Exercise objective
Reproduce the material below word for word, with every line unchanged and in the same order.

Material from a data source
— Begin —

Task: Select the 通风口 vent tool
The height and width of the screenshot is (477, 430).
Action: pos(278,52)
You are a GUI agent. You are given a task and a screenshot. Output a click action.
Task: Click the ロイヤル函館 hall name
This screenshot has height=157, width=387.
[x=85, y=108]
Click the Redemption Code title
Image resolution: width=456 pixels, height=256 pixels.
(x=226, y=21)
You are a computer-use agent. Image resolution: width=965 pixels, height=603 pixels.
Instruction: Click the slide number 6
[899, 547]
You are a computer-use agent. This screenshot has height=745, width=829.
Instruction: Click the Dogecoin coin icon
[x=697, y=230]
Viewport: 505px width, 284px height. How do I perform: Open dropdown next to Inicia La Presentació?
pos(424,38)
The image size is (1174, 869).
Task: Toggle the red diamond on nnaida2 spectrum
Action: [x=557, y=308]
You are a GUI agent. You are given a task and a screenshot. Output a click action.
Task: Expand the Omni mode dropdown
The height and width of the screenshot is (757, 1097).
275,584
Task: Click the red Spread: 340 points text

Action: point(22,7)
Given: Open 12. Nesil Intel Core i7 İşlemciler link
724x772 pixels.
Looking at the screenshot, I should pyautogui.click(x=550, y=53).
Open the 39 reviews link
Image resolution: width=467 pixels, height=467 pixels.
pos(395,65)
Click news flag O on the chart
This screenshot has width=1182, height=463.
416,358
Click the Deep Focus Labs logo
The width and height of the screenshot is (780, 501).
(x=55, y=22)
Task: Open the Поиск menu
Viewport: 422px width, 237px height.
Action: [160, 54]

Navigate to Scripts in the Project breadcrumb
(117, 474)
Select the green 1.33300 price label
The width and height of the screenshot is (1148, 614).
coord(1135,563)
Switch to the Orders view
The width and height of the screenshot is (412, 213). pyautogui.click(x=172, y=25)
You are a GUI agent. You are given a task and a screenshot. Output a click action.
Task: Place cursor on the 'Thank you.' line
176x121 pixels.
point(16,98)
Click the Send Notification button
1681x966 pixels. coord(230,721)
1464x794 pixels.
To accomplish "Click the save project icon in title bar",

— End —

Answer below
Task: Select the 通风口 vent tool
The height and width of the screenshot is (477, 430).
Action: pos(278,52)
You are a GUI agent. You are given a task and a screenshot. Output a click action.
Task: Click the ロイヤル函館 hall name
This screenshot has height=157, width=387.
[x=85, y=108]
Click the Redemption Code title
Image resolution: width=456 pixels, height=256 pixels.
(x=226, y=21)
You are a computer-use agent. Image resolution: width=965 pixels, height=603 pixels.
Instruction: Click the slide number 6
[899, 547]
You are a computer-use agent. This screenshot has height=745, width=829.
Instruction: Click the Dogecoin coin icon
[x=697, y=230]
Viewport: 505px width, 284px height. How do I perform: Open dropdown next to Inicia La Presentació?
pos(424,38)
The image size is (1174, 869).
Task: Toggle the red diamond on nnaida2 spectrum
Action: [x=557, y=308]
You are a GUI agent. You are given a task and a screenshot. Output a click action.
Task: Expand the Omni mode dropdown
The height and width of the screenshot is (757, 1097).
275,584
Task: Click the red Spread: 340 points text

Action: point(22,7)
Given: Open 12. Nesil Intel Core i7 İşlemciler link
724x772 pixels.
Looking at the screenshot, I should pyautogui.click(x=550, y=53).
Open the 39 reviews link
Image resolution: width=467 pixels, height=467 pixels.
pos(395,65)
Click news flag O on the chart
This screenshot has width=1182, height=463.
416,358
Click the Deep Focus Labs logo
The width and height of the screenshot is (780, 501).
(x=55, y=22)
Task: Open the Поиск menu
Viewport: 422px width, 237px height.
Action: [160, 54]

Navigate to Scripts in the Project breadcrumb
(117, 474)
Select the green 1.33300 price label
The width and height of the screenshot is (1148, 614).
coord(1135,563)
Switch to the Orders view
The width and height of the screenshot is (412, 213). pyautogui.click(x=172, y=25)
You are a GUI agent. You are given a task and a screenshot. Output a click action.
Task: Place cursor on the 'Thank you.' line
176x121 pixels.
point(16,98)
Click the Send Notification button
1681x966 pixels. coord(230,721)
1464x794 pixels.
To accomplish "Click the save project icon in title bar",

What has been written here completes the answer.